Other budget friendly options like this Lodge Enamel Cast Iron Dutch Oven or this Cuisinart Enamel Casserole are also available!
- This is one of my favorite soup pots on the market Calphalon Tri-Ply Stainless Steel 8-Quart Stock Pot with Cover
- 4 split, 2 whole chicken breasts, bone in, skin on
- 1 tablespoon Olive oil, plus extra for the chicken
- Salt and Pepper to taste
- 1 large onion, chopped
- 3 stalks of celery, chopped
- 4 carrots, chopped
- 1 small green bell pepper, chopped
- 1 - 2 jalapeno peppers, seeded and finely chopped
- 6 garlic cloves, chopped
- 1 teaspoon dried oregano
- 1 teaspoon ground cumin
- 1 teaspoon ground coriander
- 1 28-ounce can crushed tomatoes
- 10 cups 2 ½ quarts homemade chicken stock (or canned)
- ¼ cup chopped fresh cilantro
- 8 fresh white corn tortillas, cut crosswise into about ½ inch strips
- Sour cream or Mexican Crema
- Shredded cheese Cheddar, Pepper Jack or a Mexican blend work well
- Tortilla Chips
- Sliced Avocado
- Lime wedges and chopped cilantro optional
- Preheat the oven to 350 degrees Fahrenheit
- On a sheet pan place the chicken breasts skin side up, rub with olive oil and season with salt and pepper to taste. Roast the chicken for about 35 to 45 minutes or until cooked through. Remove from the oven. When your chicken is cool enough to handle, shred the chicken discarding the skin and the bones. Reserve until ready to use.
- In a large pot or Dutch oven, heat up 1 tablespoon of olive oil over medium-high heat. Add the onions, celery, carrots, green bell pepper and jalapeno. Sautee for about 8 - 10 minutes or until the onions become translucent. Add the garlic and cook for another 2-3 minutes.

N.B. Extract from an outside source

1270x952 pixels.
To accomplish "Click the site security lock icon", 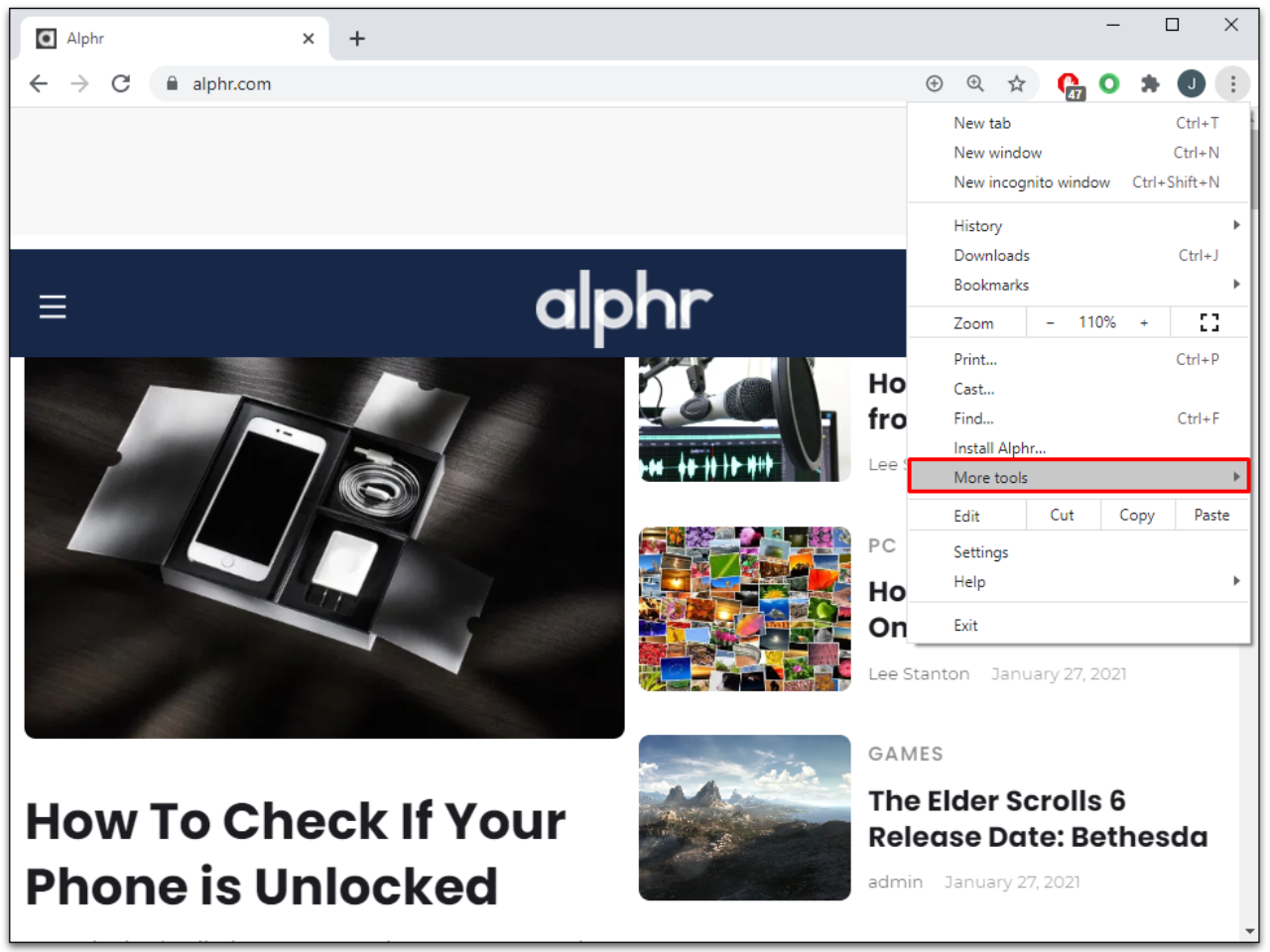I will tap(171, 84).
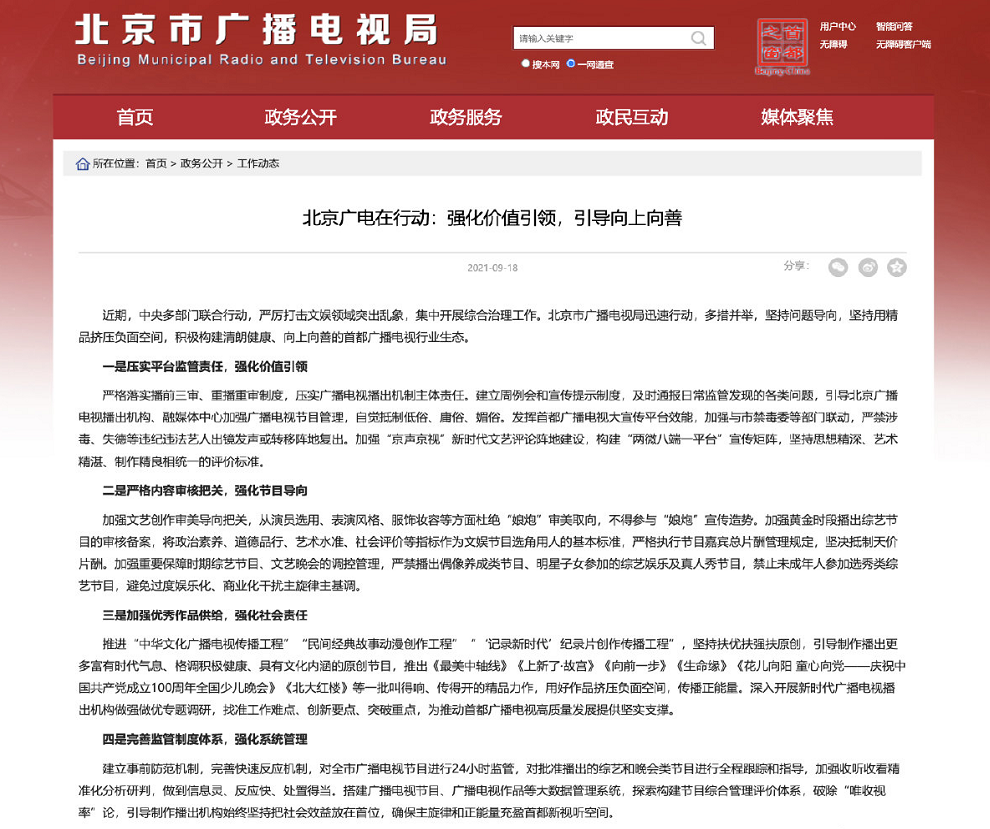The image size is (990, 829).
Task: Switch to the 政务服务 section tab
Action: click(x=465, y=117)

- Lower the heat to medium low and add the oregano, cumin, coriander and about 1 tablespoon of salt (the amount of salt you add depends on the saltiness of your chicken stock). Mix well. Add the crushed tomatoes and chicken stock. Bring to a boil. Add the shredded chicken, tortilla strips and the fresh cilantro. Reduce the heat to low and simmer for 25 – 30 minutes. Season to taste with salt and pepper.
- Serve the soup hot, top with sour cream or Mexican crema, shredded cheese, sliced avocado and tortilla chips. Garnish with lime wedges and chopped cilantro if desired.